Concerns Over the Lack of Leadership and Progress

The High Ambition Coalition (HAC), which includes countries like Canada, France, and the Netherlands, voiced strong concerns over the slow pace of progress and the leadership vacuum. In a statement, the coalition emphasised the need for developed countries to “continue to take the lead and live up to existing finance commitments.” This echoes the frustrations of many who feel that the negotiations are stalling due to a lack of political will to drive significant agreements.

Meanwhile, Brazil made a notable announcement on its climate ambitions, pledging to reduce emissions by 59% to 67% by 2035, with a focus on adaptation measures. While this is a significant commitment, many were quick to point out that much more will be needed from developed countries, both in terms of financing and technological support, to make these goals achievable.


The Urgency of a Concrete Financial Package

In parallel to the financial negotiations, Prof. Purnamita Dasgupta, Chair of Environmental Economics and Head of the Environmental & Resource Economics Unit at the Institute of Economic Growth, weighed in on the NCQG draft. She emphasised the need for strategic and urgent climate action at an unprecedented scale, saying, “The end game is a collective goal (hopefully) of climate action at a scale hitherto unforeseen. This is the strategic, urgent and real-time deliverable that NCQG has to be held accountable to.”

For Prof. Dasgupta, the stakes are high: “The imperative is to set out a package which addresses not just the quantum of finance, but meaningfully bundles mechanisms of disbursement, transparency frameworks, maps milestones, respects equity principles, and benchmarks allocations for mitigation, adaptation and loss and damage. After all, that’s the ask, isn’t it?”

She pointed out that climate action cannot exist in a vacuum and must be framed within a broader context of trust and cooperation. “To enhance international trust and cooperation, negotiators need to signal to both member states and the private sector that these measures will not fall short like the last $100 billion pledge did.”

Prof. Dasgupta’s analysis reflects the growing concern that the failure to deliver on promises could undermine global confidence in the climate finance framework. Evidence, she noted, shows that the nature and type of finance are critical to achieving the required outcomes. She welcomed the multiple references to grants and concessional finance in the draft but raised concerns over the details: “Will the proposals have a common, firm and basic anchoring in the agreed Financial Mechanism that has been talked about in Article 9? Where is public finance in this discussion, and what would be its quantum in the pool?”
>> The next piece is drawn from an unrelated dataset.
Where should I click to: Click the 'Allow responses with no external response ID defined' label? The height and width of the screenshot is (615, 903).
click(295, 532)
The complexity of the discussion also extends to the issue of arrears—a separate track for past obligations, which is distinct from future financial flows. As Prof. Dasgupta put it, “There is need for sharp clarity” on this matter, signaling that ambiguity could lead to further delays and confusion in meeting the global climate goals.
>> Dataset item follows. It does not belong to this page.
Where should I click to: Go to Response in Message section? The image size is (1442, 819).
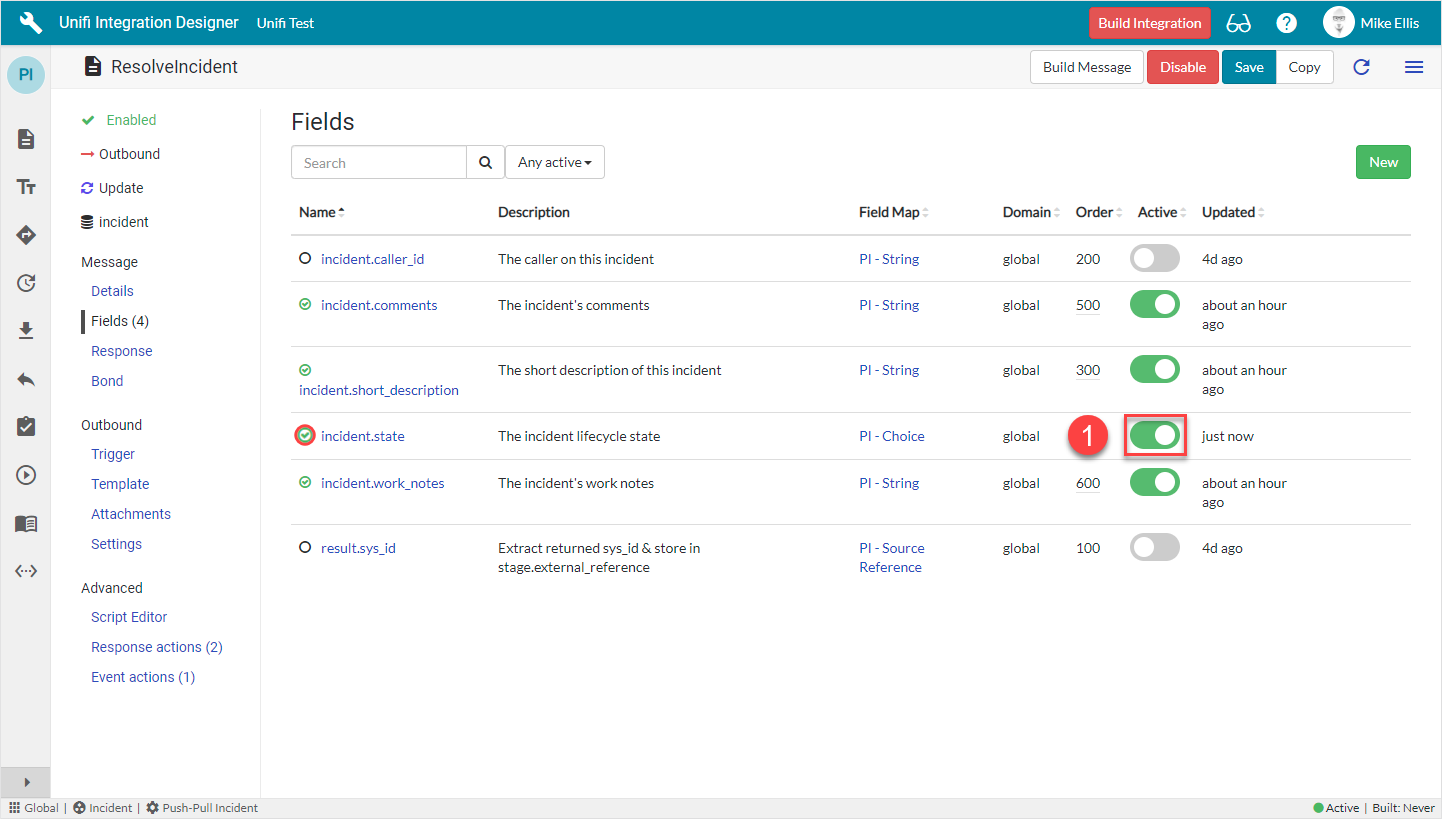click(122, 351)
Looking Ahead: The Road to Agreement

As COP29 continues, the tension between the urgency of addressing climate change and the political inertia of some nations is becoming more evident. Developing countries continue to push for more equitable financing solutions, while developed countries are being called upon to step up and honor their commitments. The challenge now lies in overcoming entrenched positions, finding common ground, and building a financial mechanism that ensures climate finance flows in a way that is both concessional and credible.

The announcement from Brazil is a hopeful step forward, but as Ghosh and Dasgupta have pointed out, the real test lies in the details. How will the financial targets be structured? Will the mechanisms for distribution be transparent and fair? And crucially, can the international community find the leadership and diplomatic will to break the current stalemate?

As the negotiations continue into the next days, the call for action has never been more urgent. The world is watching, and the stakes are higher than ever.